Я боюсь чейнджлингов (отдельные рассказы)
Чудо
История из детства Пинки
Примечание переводчика: Когда был написан этот рассказ, никто ещё не знал ни сколько вообще у Пинки сестёр, ни как их зовут, ни какой у них характер. В фэндоме считали, что серую кобылку, мелькнувшую в одном из эпизодов первого сезона и впоследствии оказавшуюся Марбл, зовут Инки. Другую сестру (которая Лаймстоун) — Блинки. А ещё некоторые почему-то считали третьей сестрой Пинки Октавию.
— Инки, как думаешь, в этом году будет снег?
Инки оторвалась от работы, и на её лице было то самое выражение, что всегда появлялось, когда рядом с ней крутилась её розовая сестра: смесь разочарования и раздражения. Её взгляд перебежал с Пинки на крошечную кучку камней, которую той удалось набрать, а затем обратно. Единственным признаком её недовольства была слегка натянувшаяся возле глаз шкура.
— Я думаю, тебе стоит поменьше переживать о погоде и побольше о камнях, — ответила она.
И в этот день они больше не разговаривали.
— Я думаю, снег здоровский.
Инки не отвечала так долго, что Пинки подумала, что та её не услышала. Это было бы странно — обычно слух Инки был острее, чем у летучей мыши, и она была всегда начеку, чтобы уловить малейший намёк на плохое поведение своих сестёр. Пинки открыла рот, чтобы повторить попытку, когда Инки внезапно заговорила:
— Почему ты так думаешь?
От удивления Пинки захлопнула рот. Надо же, Инки не бранила её, не велела возвращаться к работе, не называла глупой кобылкой, всё время витающей в облаках, которая никогда не управится с фермой, если не успокоится и не научится старой доброй дисциплине земных пони.
Или этике земных пони.
Или чутью земных пони.
Или стоицизму земных пони. Что бы это ни значило.

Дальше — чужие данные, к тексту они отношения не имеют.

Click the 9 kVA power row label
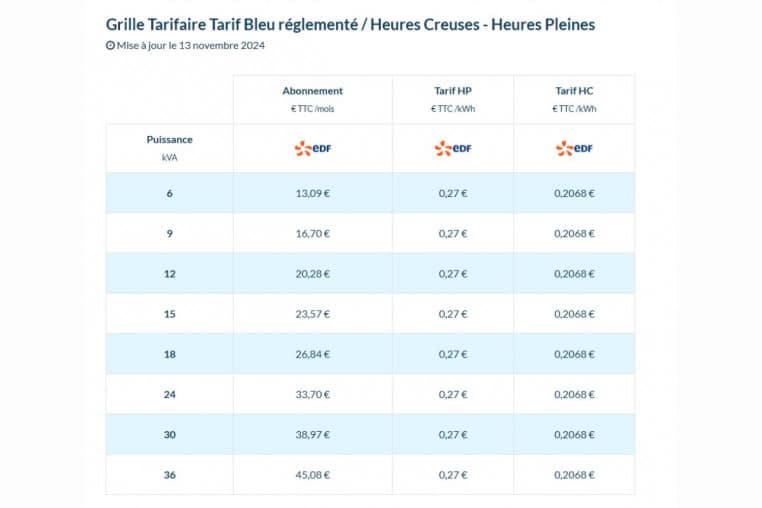This screenshot has width=762, height=508. click(169, 233)
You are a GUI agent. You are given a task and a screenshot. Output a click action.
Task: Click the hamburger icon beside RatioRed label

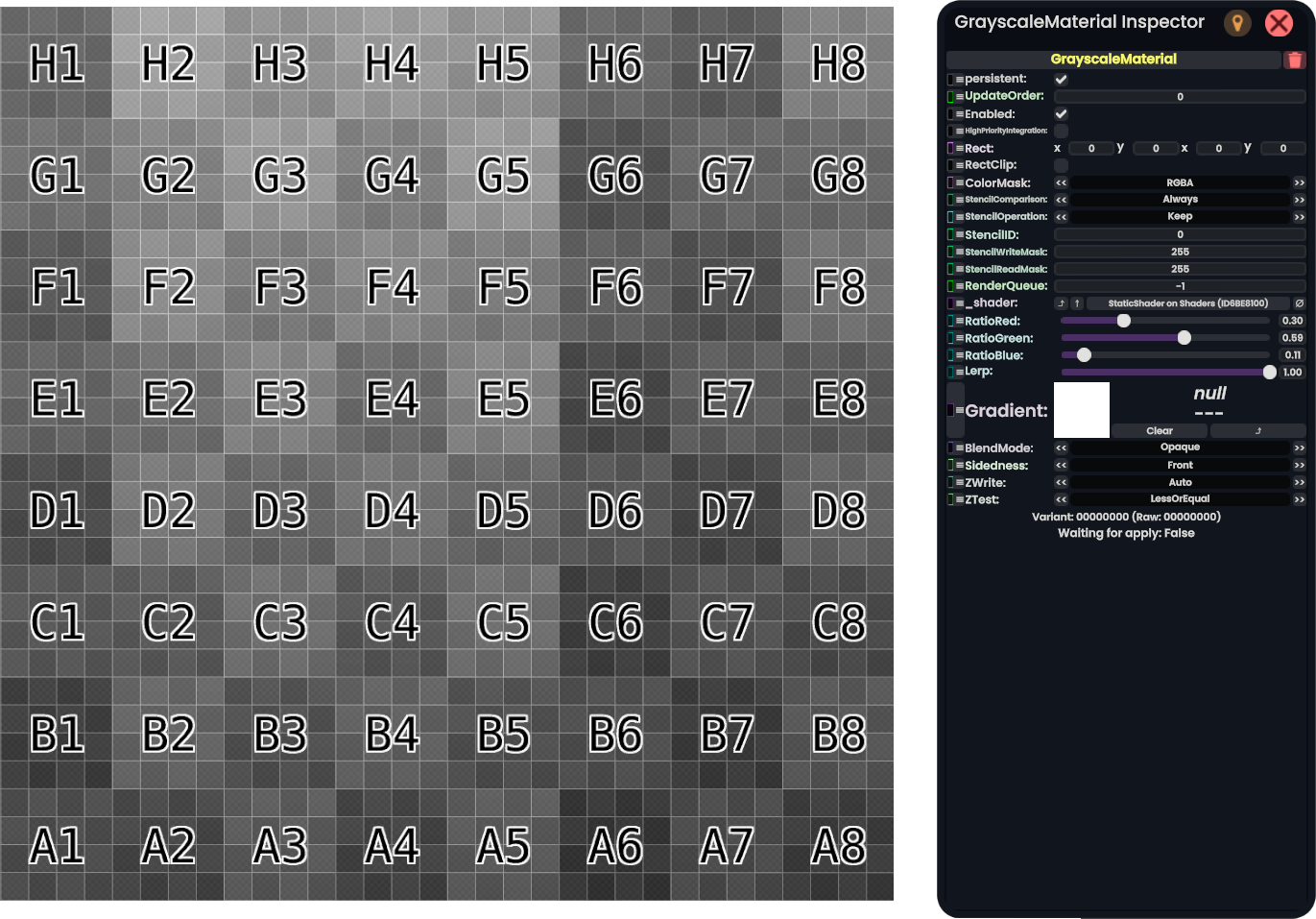tap(960, 322)
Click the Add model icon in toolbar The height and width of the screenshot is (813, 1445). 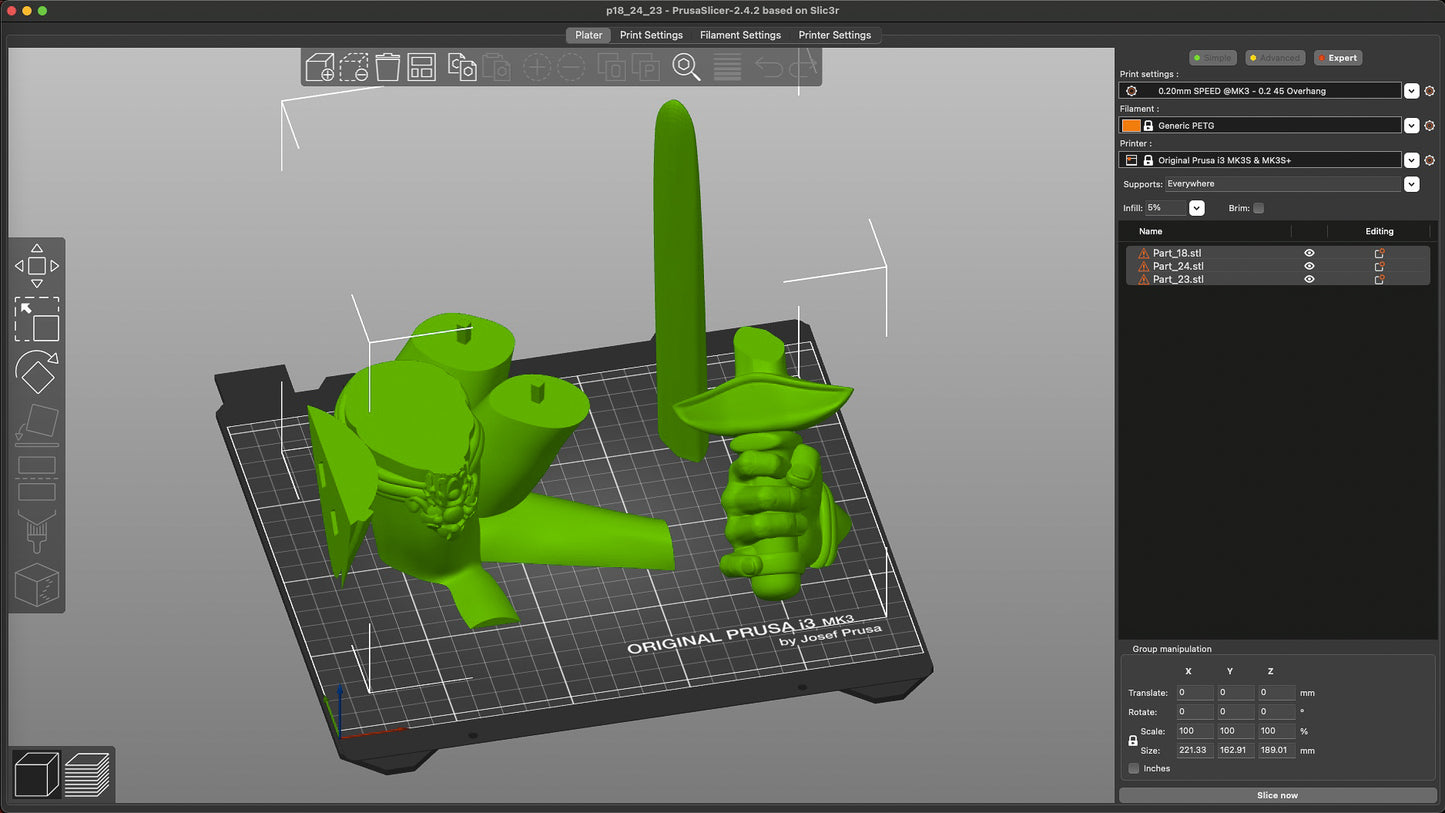pos(320,67)
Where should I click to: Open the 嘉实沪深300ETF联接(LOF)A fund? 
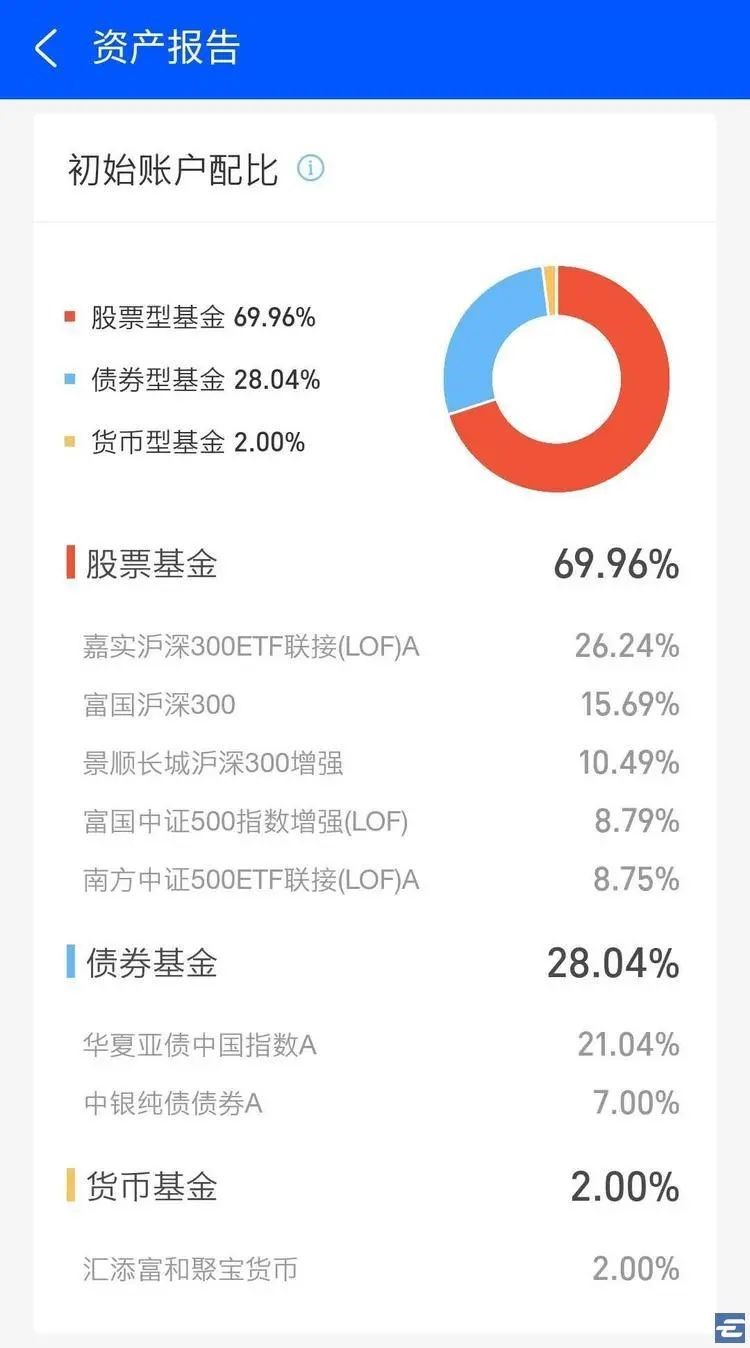pyautogui.click(x=251, y=647)
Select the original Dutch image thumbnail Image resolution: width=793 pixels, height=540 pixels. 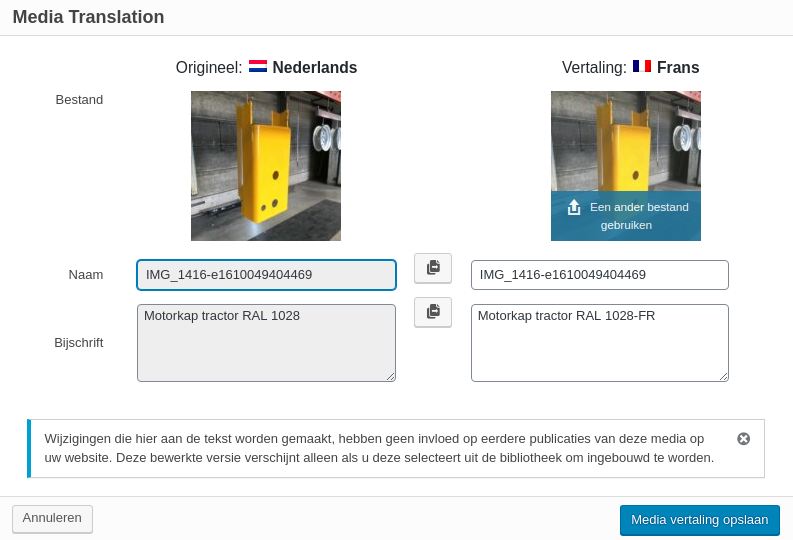265,166
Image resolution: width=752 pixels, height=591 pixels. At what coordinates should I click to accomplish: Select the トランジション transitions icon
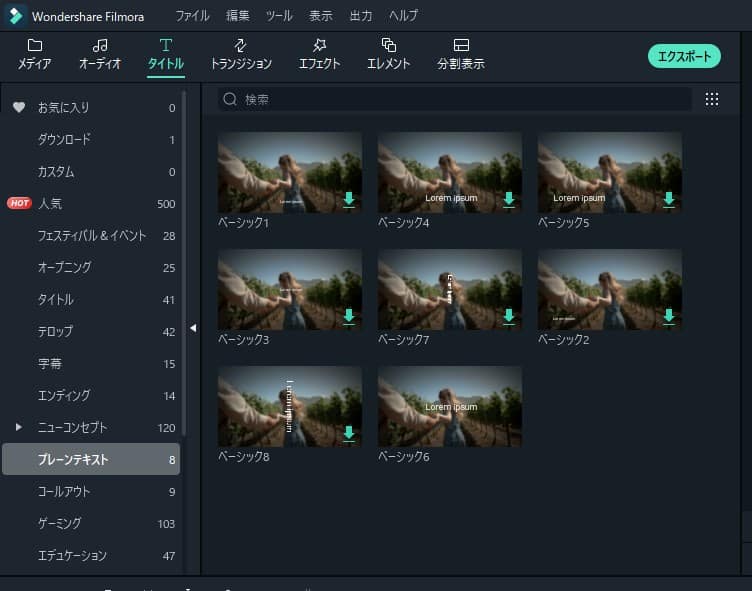coord(240,46)
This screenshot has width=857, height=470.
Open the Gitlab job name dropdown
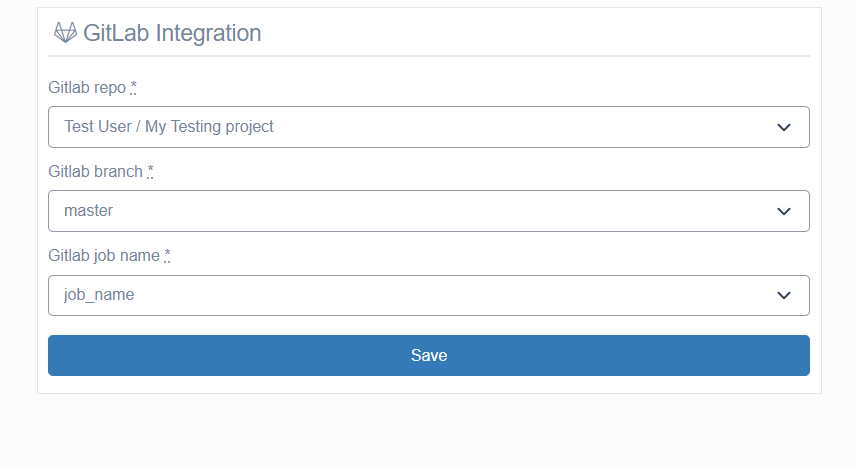click(x=428, y=295)
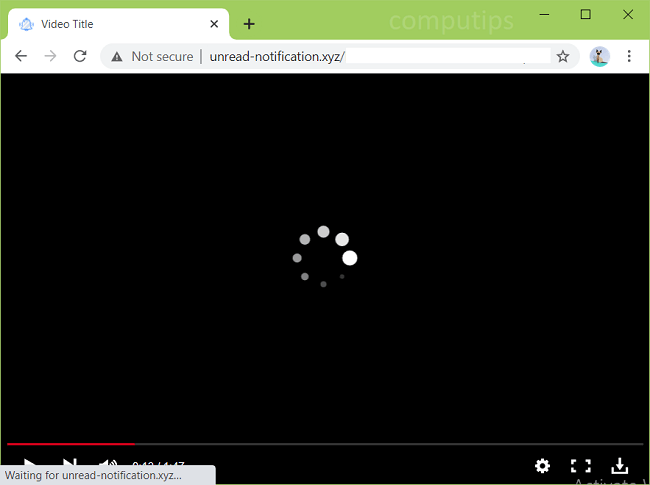Click the address bar URL text

point(277,57)
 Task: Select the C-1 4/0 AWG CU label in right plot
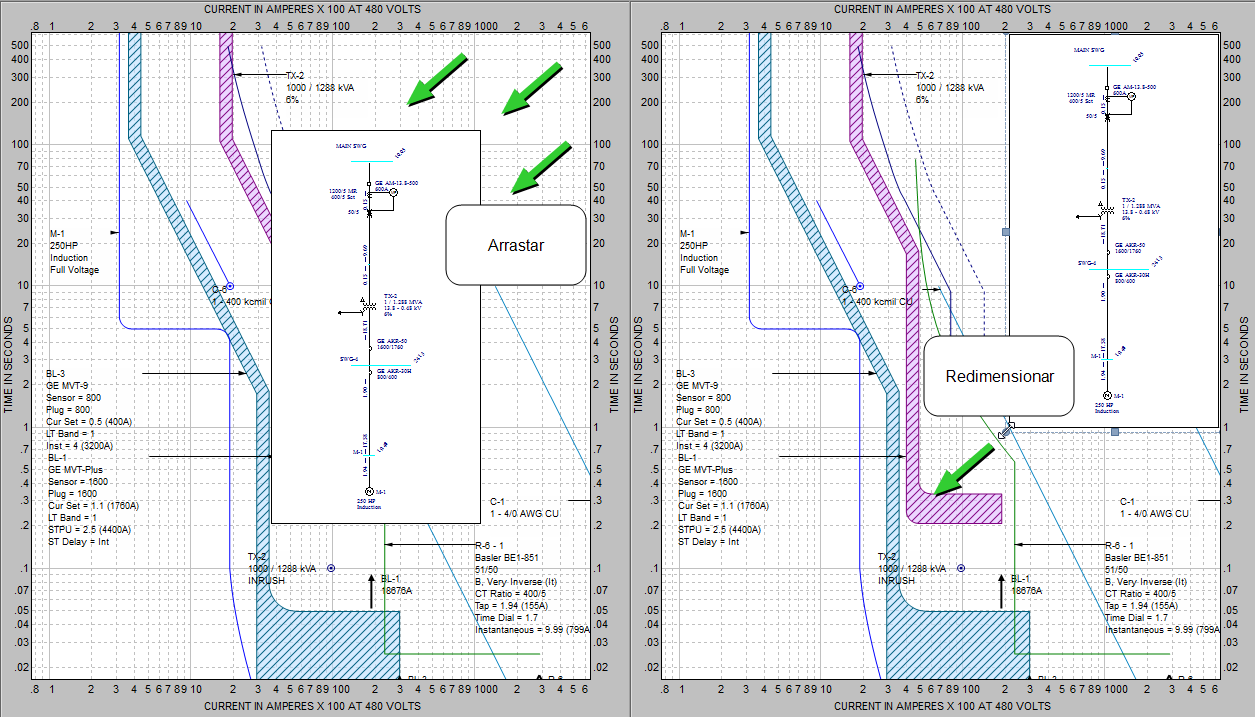pos(1153,507)
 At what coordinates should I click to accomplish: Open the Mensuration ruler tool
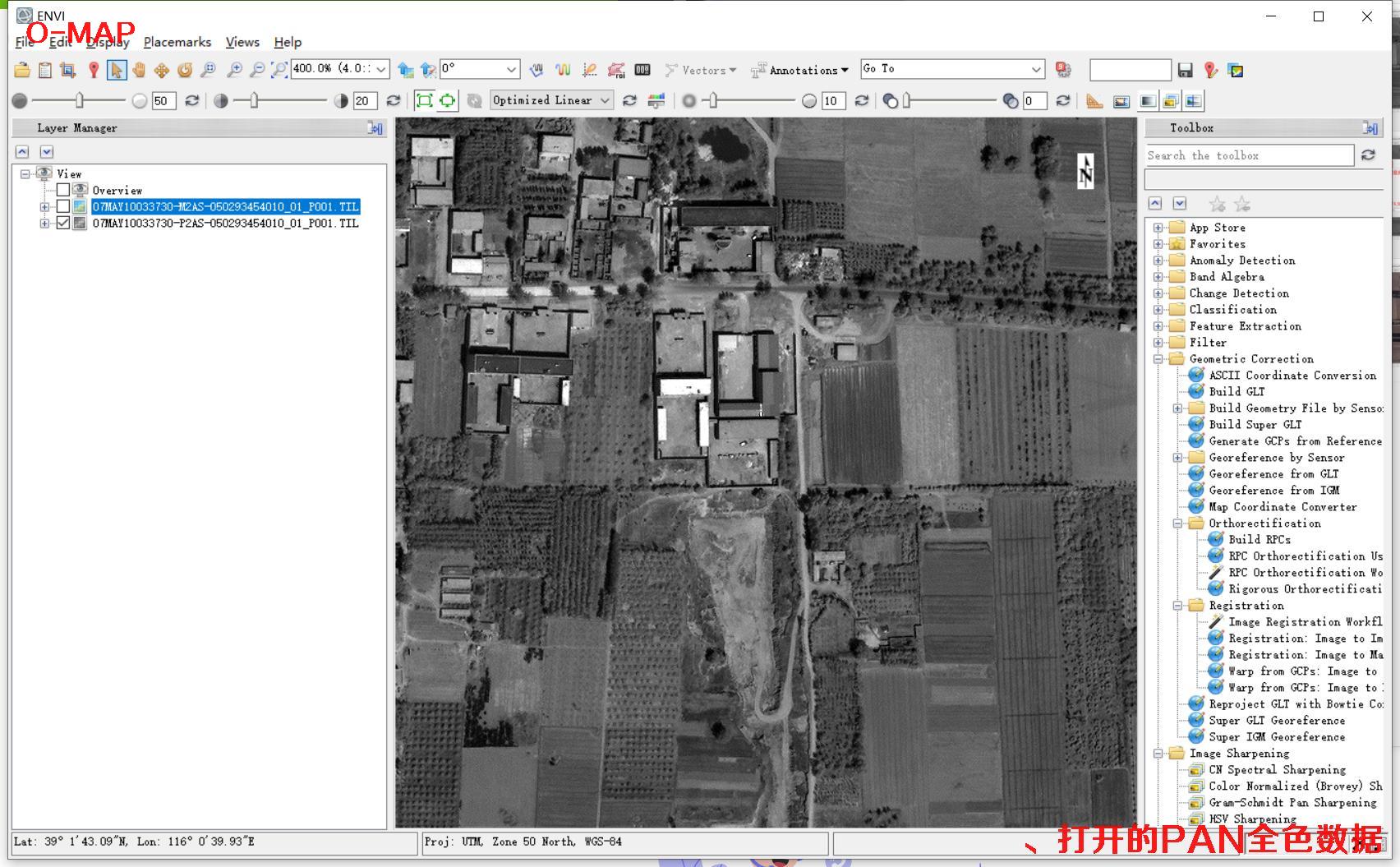1094,101
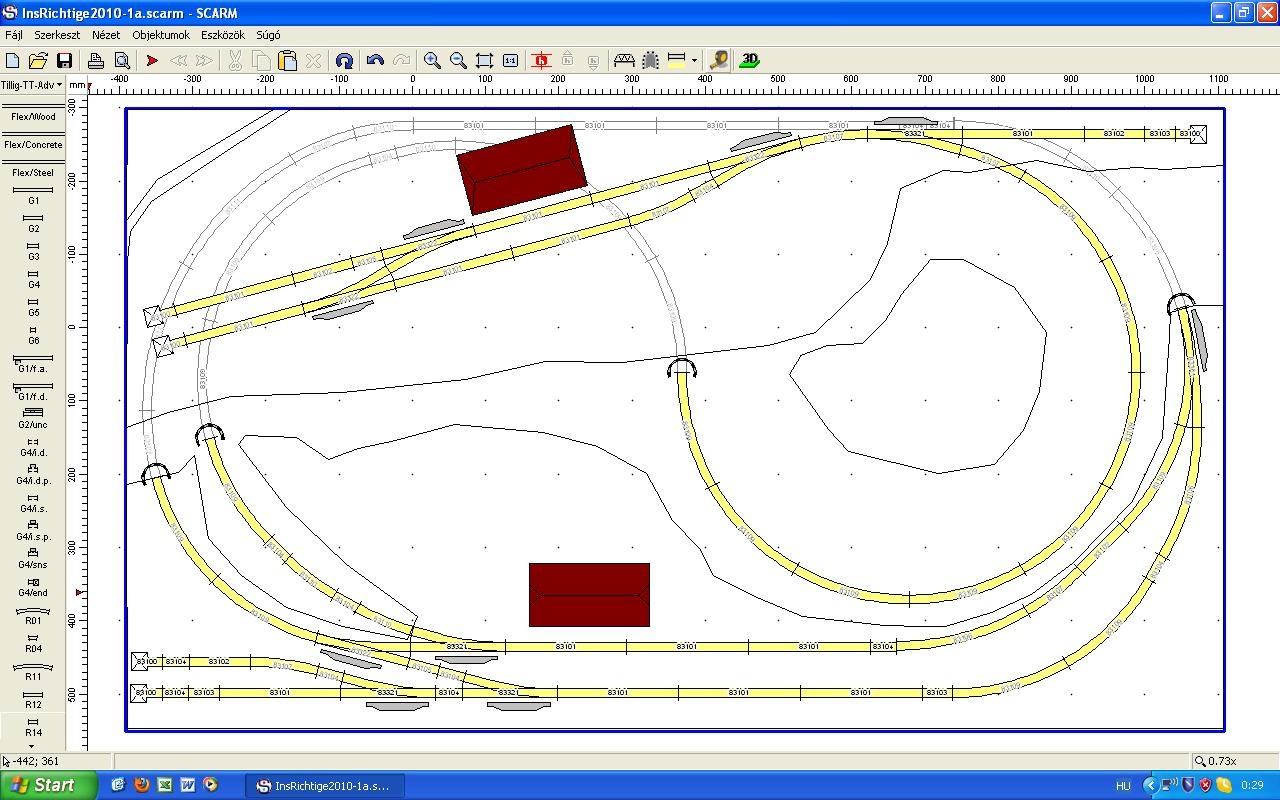Toggle the 1:1 scale view button

[x=510, y=61]
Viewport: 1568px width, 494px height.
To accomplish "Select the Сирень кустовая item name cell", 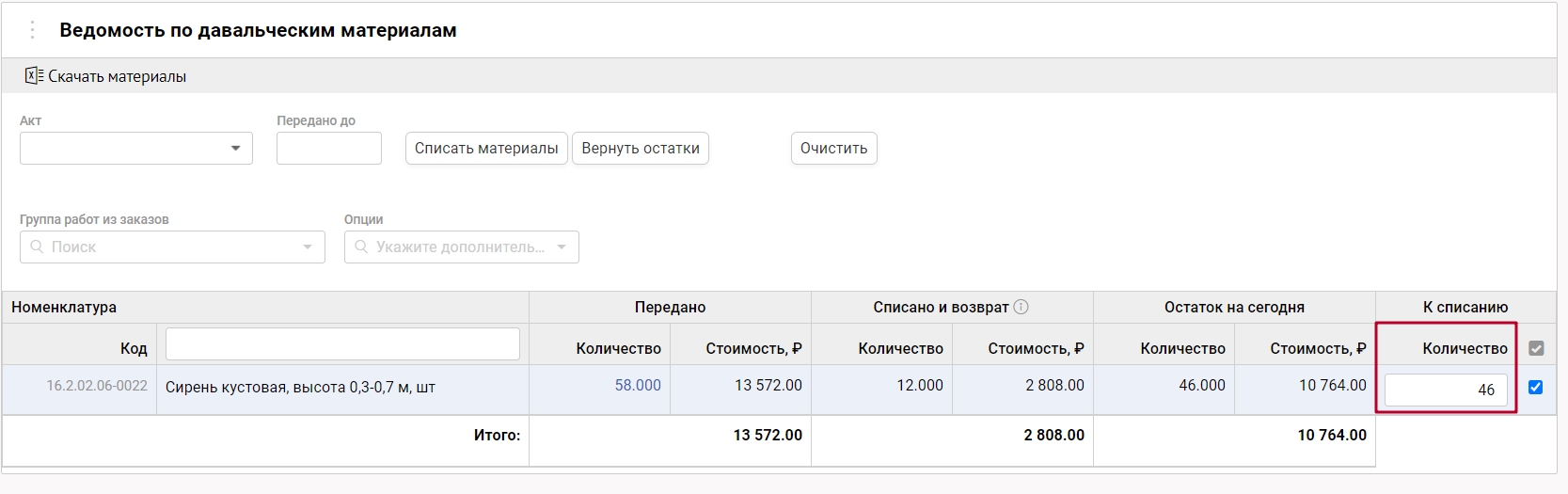I will (300, 387).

Поглядев на неё какое-то время, Инки пожала плечами и вернулась к своим камням, укладывая в лунки крошечные кусочки коричневого кварцита и засыпая их землёй. Она посадила ещё четыре камня, прежде чем Пинки обрела дар речи.
— Потому что это было бы красиво! Наверное?
Инки фыркнула.
— Как это может быть красивым? Он просто ляжет на землю, и всё станет белым. Ты не сможешь рыхлить почву и ухаживать за посевами, если всё будет покрыто снегом.
Пинки оглядела их ферму и увидела лишь тысячи оттенков серого, асфальтовую радугу, словно пожирающую счастье и радость. Над ними медленно ползли куда-то плотные серые облака, вокруг стояли серые горы, а под копытами лежала серая земля, безликая и однообразная.
— Я просто думаю, что это было бы классно, — сказала она так тихо, что даже Инки её не расслышала, и вскоре её сестра вернулась к своей работе.
— Я слышала, что завтра может пойти снег.
Инки фыркнула. Для неё это было почти как рассмеяться. Её тёмно-серая грива, собранная сзади в аккуратный пучок, подпрыгивала в такт шагам.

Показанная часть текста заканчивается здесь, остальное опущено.